**TE LEZEN FRAGMENT**:
= = = = =

‘En, wie heeft er gelijk? De aandelenmarkt of de obligatiemarkt?’ Collega-schrijver Arend Jan Kamp liet er geen gras over groeien toen ik hem vorige week tegen het lijf liep. Zoals gebruikelijk bij hem kreeg ik nauwelijks tijd om antwoord te geven op de standaard ‘hoe is het?’-vraag, waarmee de rest van de conversatie voornamelijk over de markt ging. Hij is overigens niet de enige die met deze vraag worstelt, want dit weekend viel er ook een artikel van die strekking in deze krant te lezen.
De vraag welke markt gelijk heeft duikt met enige regelmaat op. Voorbeelden te over. Een stijgende risico-opslag in bedrijfsobligaties die door de aandelenmarkt genegeerd wordt, de dollar die zich niets aantrekt van het oplopende renteverschil, de kapitaalmarktrente die opeens weg lijkt te wandelen van de aandelenmarkt.
‘Markten zijn geen recalcitrante pubers die van de groep afdwalen, om vervolgens op een wat later tijdstip tot inkeer te komen’
Het is dit laatste voorbeeld dat momenteel actueel is. Waar Amerikaanse aandelen in de periode november-maart een duidelijke ‘V’ hebben laten zien (sterke daling, gevolgd door een sterk herstel), zagen we in de kapitaalmarkt iets dat meer op een ‘L’ lijkt (sterke daling, gevolgd door een zijwaarts patroon). De ‘wie-heeft-er-gelijk’ verhaallijn is dat de aandelenmarkt zegt dat het met de afzwakking van de groei wel meevalt, waar de obligatiemarkt juist somber is over de kracht van de Amerikaanse economie.

= = = = =

**OPDRACHTEN**:
**A.** Beantwoord de volgende vragen over het fragment over aandelen en obligaties:
(i) Wie stelde de schrijver vorige week de vraag welke markt gelijk heeft?
(ii) Welke letter beschrijft het verloop van Amerikaanse aandelen in de periode november-maart?
(iii) Met wie worden markten in de uitgelichte zin vergeleken, om te stellen dat zij daar niet op lijken?
**B.** Schrijf een vervolg op het fragment over aandelen en obligaties dat aansluit op de laatste zin ervan.

**GEGEVEN RIJEN**:
= = = = =

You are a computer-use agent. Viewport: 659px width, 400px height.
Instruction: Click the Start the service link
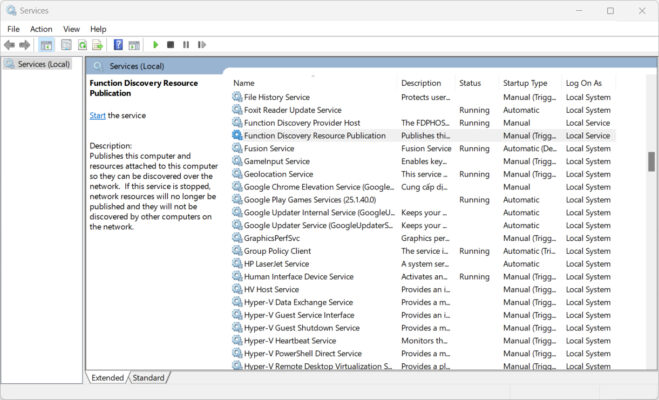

= = = = =

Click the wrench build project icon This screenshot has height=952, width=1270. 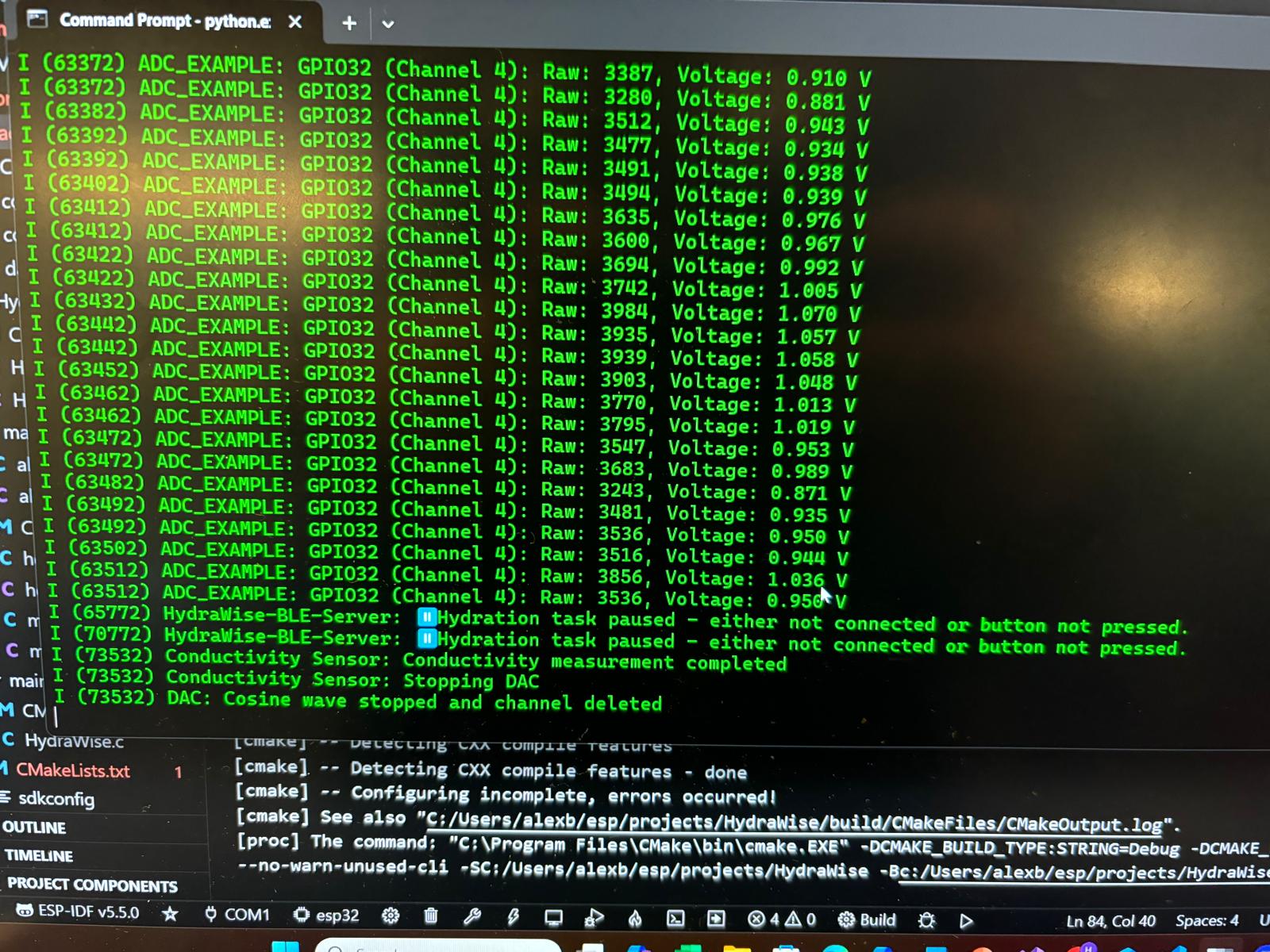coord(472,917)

= = = = =

**ANTWOORDEN**:
**A.**
(i) Collega-schrijver Arend Jan Kamp.
(ii) De letter ‘V’.
(iii) Met recalcitrante pubers die van de groep afdwalen.

**B.**
Er klopt doorgaans weinig van, maar nu…
Er klopt doorgaans weinig van dit soort verhaallijnen. Markten zijn geen recalcitrante pubers die van de groep afdwalen, om vervolgens op een wat later tijdstip tot inkeer te komen. Markten zijn communicerende vaten. Financieringsstromen, verdiscontering, arbitrage: een beweging in de ene markt komt vanzelf terug in andere delen. Dat duurt soms dagen, zelden weken, nooit maanden. Al helemaal niet als het om de Amerikaanse kapitaalmarktrente gaat, zo’n beetje de benchmark van het hele financiële systeem.
Over het algemeen klopt er dus weinig van dit soort verhaallijnen, maar in dit geval is het simpelweg kul. In 2014 publiceerde het IMF een werkdocument waarin onderscheid werd gemaakt tussen economisch nieuws en monetaire schokken. Een positieve groeischok is doorgaans positief voor aandelen (+) en leidt tot een hogere kapitaalmarktrente (+). Een verruiming van het monetair beleid daarentegen is doorgaans positief voor aandelen (+) maar leidt juist tot een lagere kapitaalmarktrente (-).
Zelfs met dit simpele model is de beweging van beide markten prima te verklaren. Eind vorig jaar overheerste de negatieve groeischok, dit jaar de draai van de Fed en de ECB. Over het wereldwijde spaaroverschot heb ik het dan nog niet eens gehad. Kortom, van pubergedrag is geen sprake. Beide markten hebben het gelijk aan hun zijde.
(origineel gepubliceerd in het Financieele Dagblad van 27 maart 2019)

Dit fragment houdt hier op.